1) You just forgot. You got the gist of the story. You remembered the names and problems at the beginning and at the end but not much in the middle? Do you know why that is? What is the impact of fugitive reader short-term memory when it comes to understanding a scientific paper?  Why do we seem to remember better the beginnings and ends of things? Should the writer care?

2) You forgot because you were interrupted or distracted during your reading and had to temprarily suspend your reading before returning to it. What is the impact of distractions or interruptions on understanding? Can the writer help the reader recover from such events? Can the writer reduce their occurrence at all?

3) You enjoyed the story, but since you were not hunting for any specific information, you lacked a purpose. Not knowing what specific point I intended to make, you decided by yourself what was important and what was not. You honestly assumed the specific problems of scientific writing were not worth remembering at this time. Is there anything I could have done to help you improve your score?

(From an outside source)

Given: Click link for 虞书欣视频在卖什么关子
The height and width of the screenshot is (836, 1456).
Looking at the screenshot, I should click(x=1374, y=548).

4) You could not identify a problem or two. Were you not familiar with these problems common in scientific writing? Could the writer have helped you recognise and identify these?

5) You were in a hurry and moved through this chapter as fast as possible to get to the parts of the website that are of most benefit to you: learning how to write better scientific papers. Details are bound to get lost. What could I have done to maximise a time-to-result driven reader like you?

Did you recognize yourself in one of these situations?

Do you now believe that I, as the writer, am responsible for your imperfect score?

Had I warned you that I would ask questions about the typical problems in scientific writing before you started reading the story, your score would have significantly improved. You see, the writer is in charge of the reader.  Efficient scientific writing is one that guides and channels the reader's attention: the writer clarifies his intent as much as possible to restrict the reader’s range of interpretation, and to help the reader identify what is important and remember it.

Caring for the reader needs and controlling reader expectations are two key aspects of the techniques of scientific writing.

Care for the reader. Writing requires from the reader more than the writer thinks. The usual writer expectation is that readers provide the prior knowledge necessary to interpret the writer’s prose. Little does the writer know that, to do so, readers need a great deal more than smart brains. They need memory. They need attention. They need time. And they need motivation. Why would the writer go beyond the call of duty and care for the reader to that extent? Because the writer cares to make the reading experience as trouble-free, interesting, short, and fruitful as possible.

Control the reader. Written words create expectations. “Because it was raining that day,” creates the expectation that the writer will explain what happened because of the rain. After the sub-clause starting with “because”, comes the main clause “The paint did not dry on time”. As soon as the punctuation ends the sentence, the reader knows why the paint did not dry, the expectation raised is fulfilled, but another expectation is born: on time for what? While reading, expectations are constantly generated by the reader. They drive reading forward. Through creating and controlling them, the writer guides the reader.

Besides controlling expectations, the writer is channelling and propelling the reader’s eyes along ‘spring-loaded’ sentences that draw reading forward at greater speeds. He is also pacing the absorption of knowledge based on proven brick-laying techniques. Always in control, the scientific writer never leaves holes for the reader to fill with the wrong assumptions. Little is left to the imagination of the reader.